Mouse Genetics Studies on Molecular Mechanisms Underlying Skeletal Disorders
Spine Center, Japan Community Health Care Organization (JCHO), Tsukudo 5-1, Tokyo 162-8543, Japan
- *Corresponding Author:
- Hiroshi Kawaguchi, M.D., Ph.D.
The Chief of the Spine Center, Japan Community Health Care Organization (JCHO)
Tsukudo 5-1, Tokyo 162-8543, Japan
E-mail: [email protected]
Received date: Dec 01, 2016; Accepted date: Mar 10, 2016; Published date: Mar 17, 2016
Citation: Kawaguchi H (2016) Mouse Genetics Studies on Molecular Mechanisms Underlying Skeletal Disorders. J Osteopor Phys Act 4:175. doi:10.4172/2329-9509.1000175
Copyright: © 2016 Kawaguchi H. This is an open-access article distributed under the terms of the Creative Commons Attribution License, which permits unrestricted use, distribution, and reproduction in any medium, provided the original author and source are credited.

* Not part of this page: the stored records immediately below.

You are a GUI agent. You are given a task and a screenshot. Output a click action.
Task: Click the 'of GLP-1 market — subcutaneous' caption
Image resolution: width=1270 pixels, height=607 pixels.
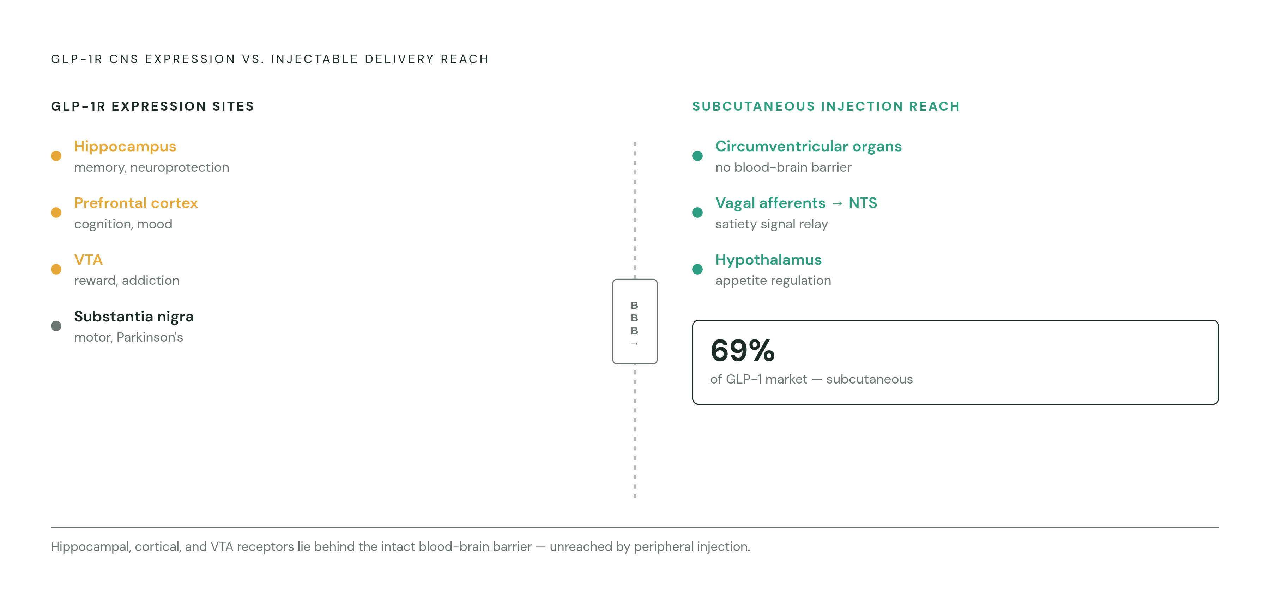tap(811, 379)
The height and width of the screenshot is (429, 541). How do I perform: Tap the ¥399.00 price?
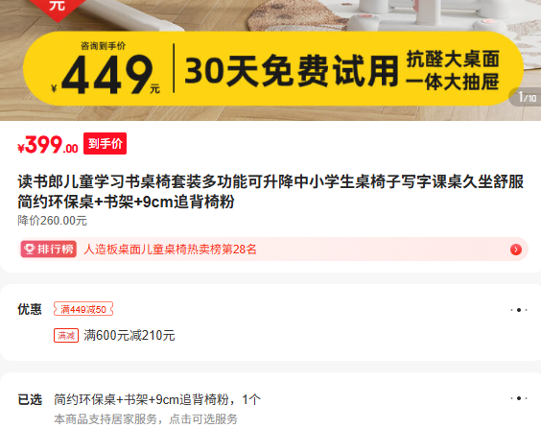48,144
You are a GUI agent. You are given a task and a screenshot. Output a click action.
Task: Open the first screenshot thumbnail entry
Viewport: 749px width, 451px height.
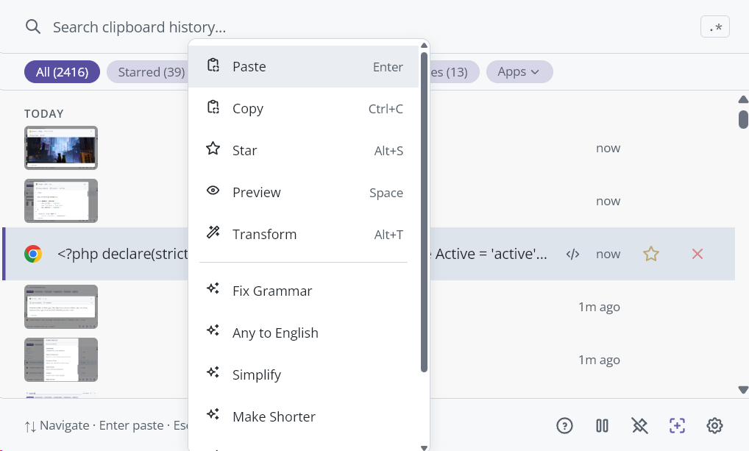tap(61, 148)
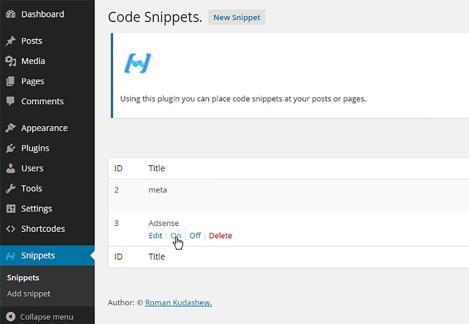This screenshot has width=469, height=324.
Task: Click the Appearance paintbrush icon
Action: click(11, 128)
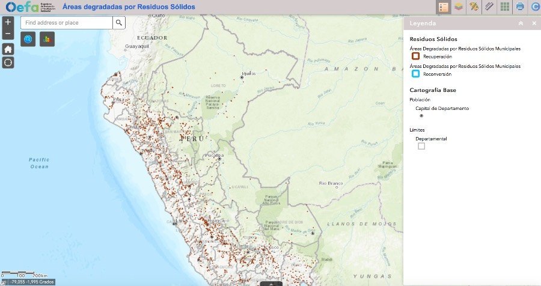Open the Measurement ruler tool
The height and width of the screenshot is (286, 541).
(489, 7)

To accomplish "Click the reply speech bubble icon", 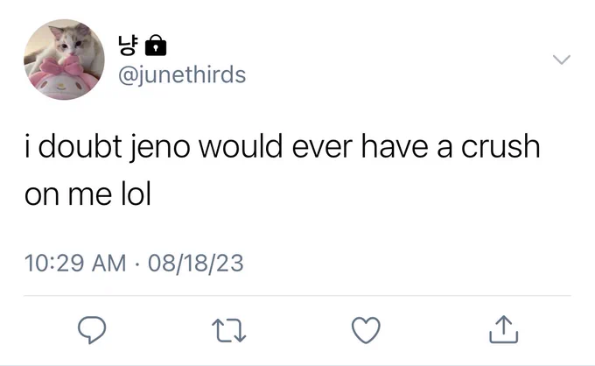I will [x=92, y=330].
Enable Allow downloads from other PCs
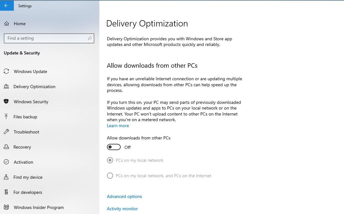Viewport: 344px width, 214px height. point(114,147)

This paper summarizes our mouse genetics studies on the molecular backgrounds of representative degenerative skeletal diosrders: osteoporosis, ossification of the posterior longitudinal ligament of the spine (OPLL), and bone fracture healing. By analyzing deficient mice, PPARγ, a key adipogenesis molecule intrinsic to bone marrow progenitors, was shown to be involved in age-related osteoporosis. Studies on deficient mice and OPLL patients revealed that insulin and insulin-like growth factor-I (IGF-I) are potent bone anabolic factors through the balance of distinct signals of the two adaptor molecules, insulin receptor substrate (IRS)-1 and IRS-2: IRS-1 for maintenance of bone turnover by up-regulating anabolic and catabolic functions of osteoblasts, while IRS-2 for retaining the predominance of the anabolic function over the catabolic function. IRS-1 was also essential for bone fracture healing. These molecules could be therapeutic targets for the skeletal disorders.